- What you are asked to do -
Transcribe the entire listing below exactly.

** Opening Material to process block **

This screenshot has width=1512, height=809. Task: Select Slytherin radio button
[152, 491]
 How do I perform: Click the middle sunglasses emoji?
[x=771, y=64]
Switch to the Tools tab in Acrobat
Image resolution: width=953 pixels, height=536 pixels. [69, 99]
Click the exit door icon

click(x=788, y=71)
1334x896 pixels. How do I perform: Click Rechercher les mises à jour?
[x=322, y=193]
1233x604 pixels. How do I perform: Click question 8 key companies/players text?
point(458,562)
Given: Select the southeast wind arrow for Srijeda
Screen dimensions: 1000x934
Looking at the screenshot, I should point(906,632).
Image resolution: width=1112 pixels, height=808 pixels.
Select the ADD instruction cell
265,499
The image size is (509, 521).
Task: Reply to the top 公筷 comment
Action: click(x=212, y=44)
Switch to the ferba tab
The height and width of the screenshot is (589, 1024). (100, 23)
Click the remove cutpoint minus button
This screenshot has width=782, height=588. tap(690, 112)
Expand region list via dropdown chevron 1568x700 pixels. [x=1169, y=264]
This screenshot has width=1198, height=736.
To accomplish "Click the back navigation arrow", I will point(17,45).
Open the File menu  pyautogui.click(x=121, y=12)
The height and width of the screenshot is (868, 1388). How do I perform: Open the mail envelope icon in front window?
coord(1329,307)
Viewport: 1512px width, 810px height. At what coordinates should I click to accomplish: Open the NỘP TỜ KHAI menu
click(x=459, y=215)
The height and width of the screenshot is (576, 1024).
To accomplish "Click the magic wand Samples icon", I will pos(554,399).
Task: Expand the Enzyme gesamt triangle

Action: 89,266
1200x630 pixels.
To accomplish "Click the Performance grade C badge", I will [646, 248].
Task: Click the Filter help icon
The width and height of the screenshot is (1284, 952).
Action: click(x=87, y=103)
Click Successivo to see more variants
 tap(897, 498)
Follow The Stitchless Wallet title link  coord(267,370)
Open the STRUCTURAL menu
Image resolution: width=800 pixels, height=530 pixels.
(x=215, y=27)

** Closing Material to process block **

- Worked solution -
This screenshot has width=1512, height=809. Task: Select Slytherin radio button
[152, 491]
 How do I perform: Click the middle sunglasses emoji?
[x=771, y=64]
Switch to the Tools tab in Acrobat
Image resolution: width=953 pixels, height=536 pixels. [69, 99]
Click the exit door icon

click(x=788, y=71)
1334x896 pixels. How do I perform: Click Rechercher les mises à jour?
[x=322, y=193]
1233x604 pixels. How do I perform: Click question 8 key companies/players text?
point(458,562)
Given: Select the southeast wind arrow for Srijeda
Screen dimensions: 1000x934
Looking at the screenshot, I should point(906,632).
Image resolution: width=1112 pixels, height=808 pixels.
Select the ADD instruction cell
265,499
The image size is (509, 521).
Task: Reply to the top 公筷 comment
Action: click(x=212, y=44)
Switch to the ferba tab
The height and width of the screenshot is (589, 1024). (100, 23)
Click the remove cutpoint minus button
This screenshot has width=782, height=588. tap(690, 112)
Expand region list via dropdown chevron 1568x700 pixels. [x=1169, y=264]
This screenshot has width=1198, height=736.
To accomplish "Click the back navigation arrow", I will point(17,45).
Open the File menu  pyautogui.click(x=121, y=12)
The height and width of the screenshot is (868, 1388). How do I perform: Open the mail envelope icon in front window?
coord(1329,307)
Viewport: 1512px width, 810px height. At what coordinates should I click to accomplish: Open the NỘP TỜ KHAI menu
click(x=459, y=215)
The height and width of the screenshot is (576, 1024).
To accomplish "Click the magic wand Samples icon", I will pos(554,399).
Task: Expand the Enzyme gesamt triangle

Action: 89,266
1200x630 pixels.
To accomplish "Click the Performance grade C badge", I will [646, 248].
Task: Click the Filter help icon
The width and height of the screenshot is (1284, 952).
Action: click(x=87, y=103)
Click Successivo to see more variants
 tap(897, 498)
Follow The Stitchless Wallet title link  coord(267,370)
Open the STRUCTURAL menu
Image resolution: width=800 pixels, height=530 pixels.
(x=215, y=27)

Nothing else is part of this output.